La reconnaissance et le respect du football féminin dépasse également l’enjeu économique. Le Paris-Saint-Germain en a fait les frais, quand, au début de la saison 2017-2018, l’équipe féminine a appris qu’elle ne pourrait plus jouer au Camp des Loges, car celui-ci serait désormais utilisé par la réserve et les U19 masculins. Ce manque de considération pour le football féminin se retrouve dans la plainte des joueuses américaines, qui réclament les mêmes conditions d’entraînement et de transport que les joueurs. Il est également la raison du refus d’Ada Hegerberg de jouer pour la sélection norvégienne, et ce alors que la Fédération a acté l’égalité salariale entre les hommes et les femmes en 2017. Enfin, concernant les joueuses elles-mêmes, celles-ci sont encore peu considérées en tant que sportives de haut-niveau, et régulièrement ramenées à leur physique. Dans le football, comme dans de nombreux sports, les femmes sont soumises à une injonction contradictoire, où elles doivent à la fois être compétitives et agréables à regarder pour les hommes. Cela se traduit notamment par des remarques sexistes et la volonté de contrôler le physique des sportives (tenues, coiffure) au détriment de la pratique. 

La reconnaissance du football féminin progresse toutefois. Pour la première fois, la D1 Arkéma a vendu ses droits TV à Canal + pour la saison 2018-2019. D’autre part, les clubs de Ligue 1 et de Ligue 2 ont décidé de reverser une partie de leurs droits TV au football féminin, soit 6 M€ (bien que la répartition de ces droits fasse débat, notamment sur l’équité entre les différents clubs). En Espagne, la Primera Iberdrola, la première division féminine, va devenir professionnelle à partir de la saison 2020-2021, notamment suite à une grève des joueuses en novembre 2019, qui réclamaient de meilleures conditions de travail. Un énorme pas a également été franchi en ce mois de juin 2020 : Ada Hegerberg est devenue la nouvelle égérie de Nike, avec un contrat courant sur 10 ans, voire 13 ans. Pour Annie Fortems, ceci marque une évolution dans le sport féminin, au-delà du football : « Nike a compris Ada Hegerberg. En France c’est une première, ils ont fait le choix de prendre Hegerberg, après ils prennent le premier Ballon d’Or, et ça dit beaucoup de chose. Il n’y a pas si longtemps, ils auraient pris une femme pour sa plastique, dans des postures genrées, pour son genre, plutôt sur des produits cosmétiques, genrés. Ils la prennent certainement aussi pour ça, mais principalement parce que c’est une militante. Ils ont choisi une sportive engagée, et il y en a très peu, qui sont actives. Donc que Nike signe un contrat avec une sportive engagée sur les discriminations, et pas que, ça envoie un signal ».

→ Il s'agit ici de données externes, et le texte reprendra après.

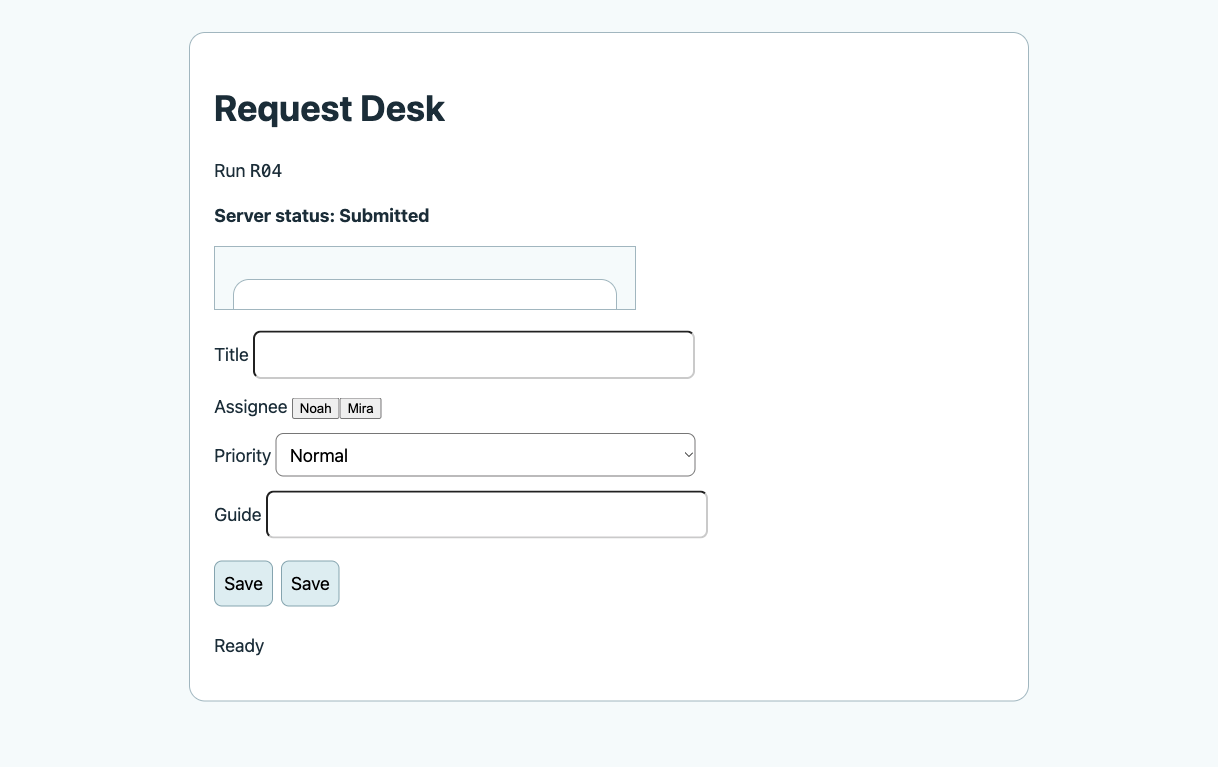Open the Priority dropdown showing Normal
Screen dimensions: 1218x767
(485, 455)
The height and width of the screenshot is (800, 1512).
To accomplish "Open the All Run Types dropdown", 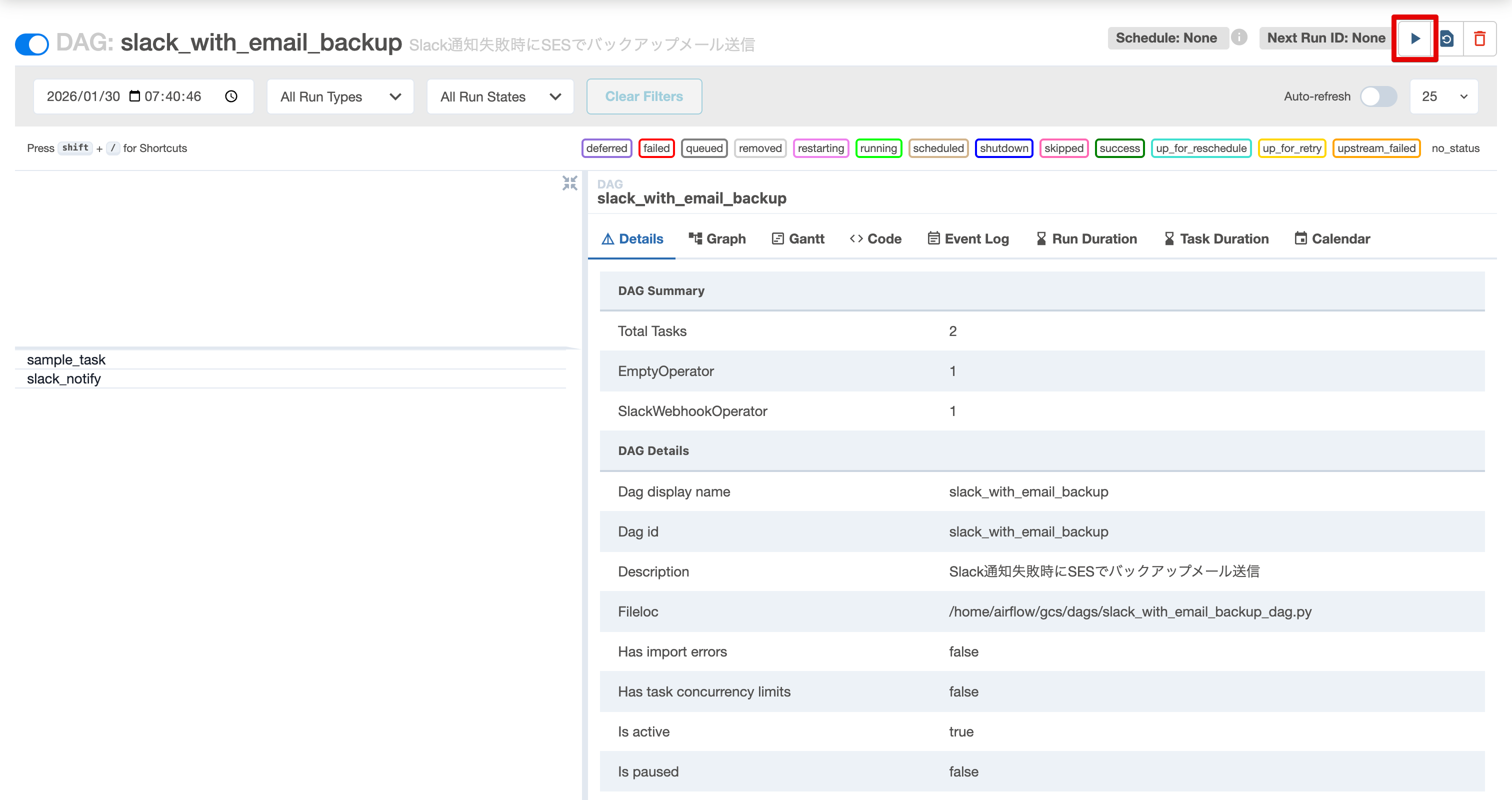I will point(340,96).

Ada Hegerberg, égérie Nike pour les 10 prochaines années (© Nike)

Avec un début de médiatisation, le football féminin commence à rattraper son retard économique sur le football masculin. Certains partisans du pragmatisme économique soulignent même que la logique de marché permettra d’atteindre petit à petit l’égalité dans les salaires et dans les conditions de pratique, avec un « cercle vertueux de l’économie » comme le tweete Marlène Schiappa. Or, l’écart est tel entre les pratiques masculines et féminines qu’il est illusoire d’imaginer un rattrapage des inégalités par le seul marché, sans aucune autre volonté. Pour atteindre l’égalité, les instances du sport doivent mettre en œuvre des actions fortes en arbitrant clairement en faveur de la pratique féminine. Comme nous l’indique Annie Fortems : « On confond la cause avec les conséquences : le modèle économique est la conséquence et non la cause. On a investi dans le football masculin sans gagner et sans résultat pendant 50 ans, à fond perdu. Le premier titre est gagné dans les années 1980 avec Platini. Et par contre, il y en a qui disent “ça fait 10 ans qu’on investit massivement dans le foot féminin”. Il faut payer les dettes au football féminin, on n’a rien investi depuis les années 1970, ce n’est pas du tout à la hauteur du football masculin, sauf depuis 10 ans. Payons nos dettes au football féminin, faisons un calcul des investissements dans le foot masculin et mettons ça dans le football féminin ». Dans le football, comme dans la société, l’égalité est avant tout un choix politique.